2.2. Mercury Quantification Method: Study of Absorbance Additivity, Formation Kinetics, and Complex Stoichiometry

A UV–Vis absorbance additivity analysis confirmed the formation of the Hg²⁺–DPA complex, as the experimental absorbance (0.7409 ± 0.0087) was significantly higher than the sum of the individual component contributions (0.555 ± 0.017). Kinetic monitoring revealed a progressive increase in absorbance during the first eight minutes, followed by signal stabilization, indicating the saturation of the complex.

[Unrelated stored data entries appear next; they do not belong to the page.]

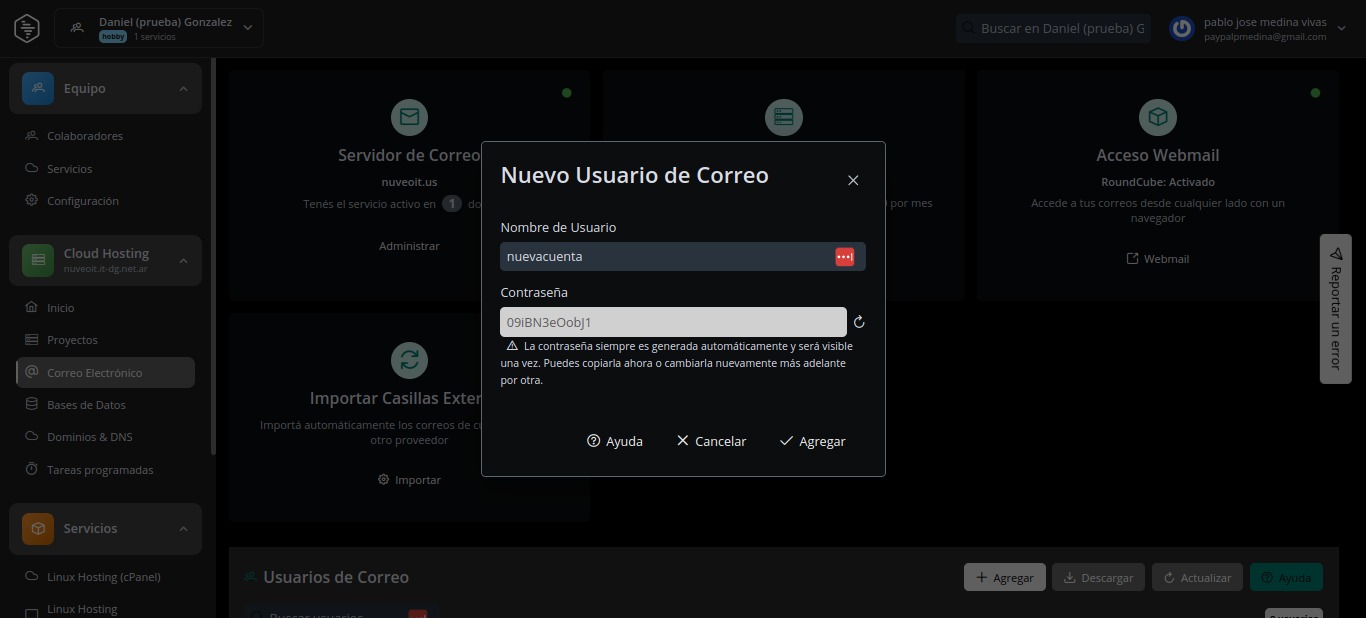The height and width of the screenshot is (618, 1366).
Task: Open Bases de Datos in sidebar
Action: 86,405
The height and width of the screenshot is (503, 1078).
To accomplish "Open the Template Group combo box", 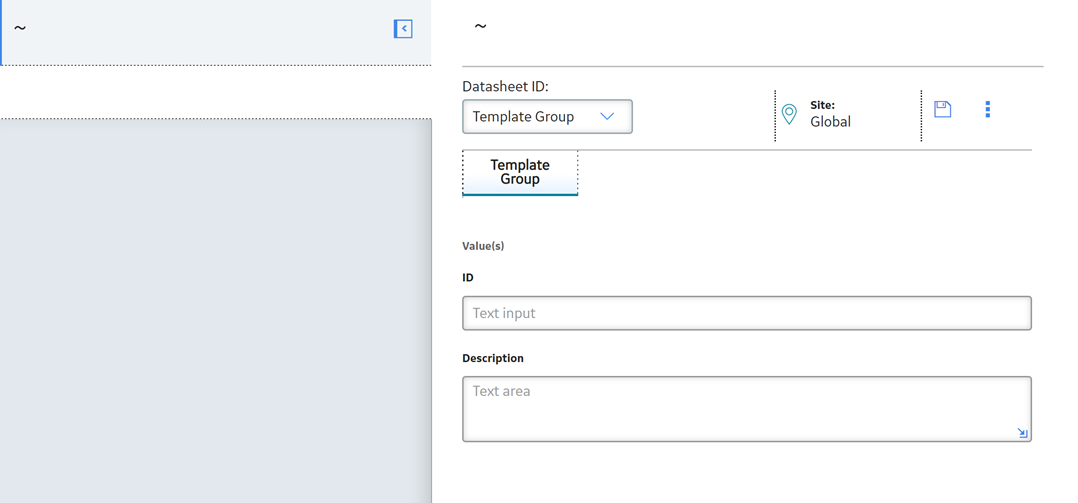I will pos(547,117).
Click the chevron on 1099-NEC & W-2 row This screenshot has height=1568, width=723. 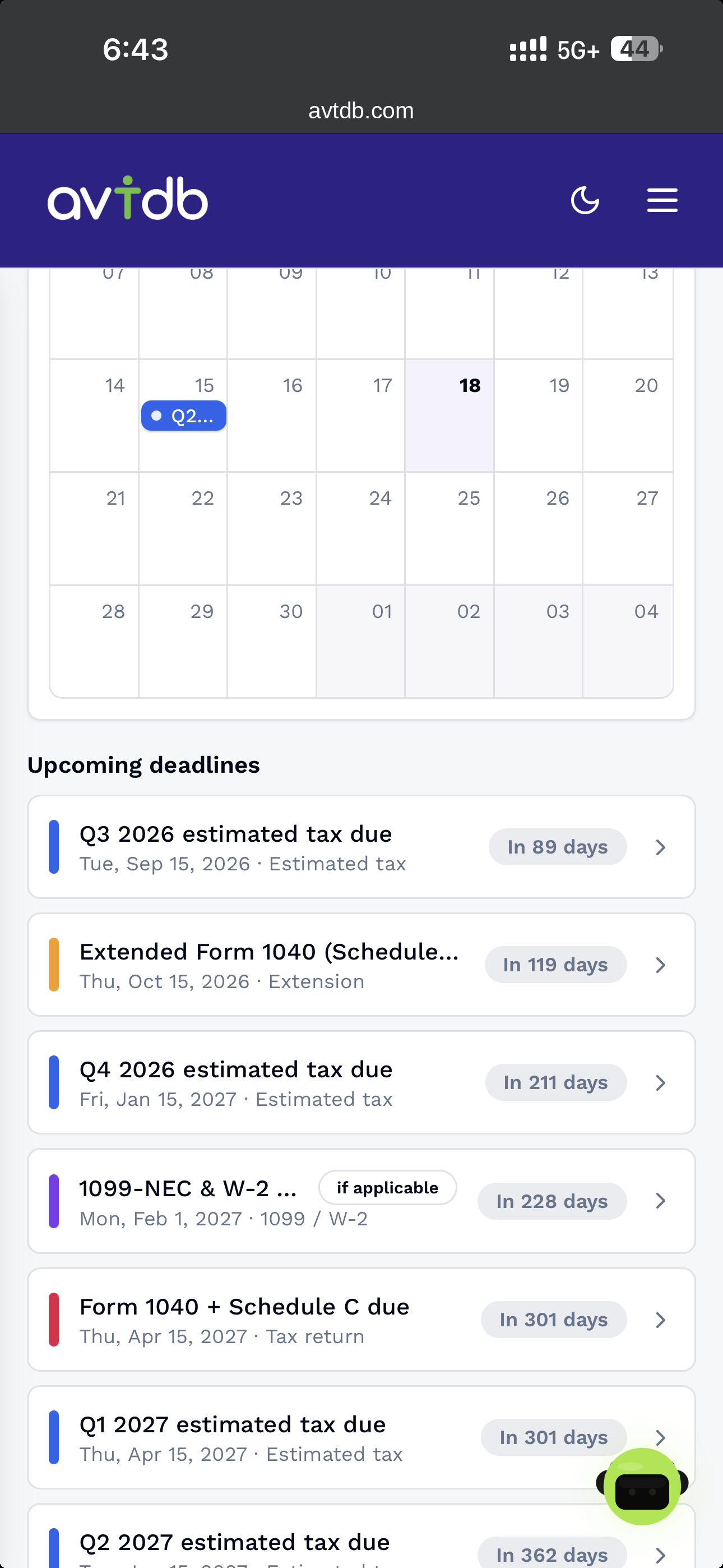(660, 1200)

Stoichiometric analysis showed a plateau at a 1:2 [Hg²⁺:DPA] molar ratio, consistent with previously reported coordination behavior under similar pH conditions, Figure 1A [18]. The analytical method exhibited good linearity for HgCl₂ concentrations in the range of 1–100 mg/L (R² = 0.94834), with a sensitivity of 0.0044 absorbance·mg/L⁻¹ and an intercept of 0.3081. Detection and quantification limits, calculated within the 1–25 mg/L range, were 1.85 mg/L and 5.61 mg/L, respectively, confirming the method’s capability to reliably detect and quantify low mercury concentrations, Figure 1B.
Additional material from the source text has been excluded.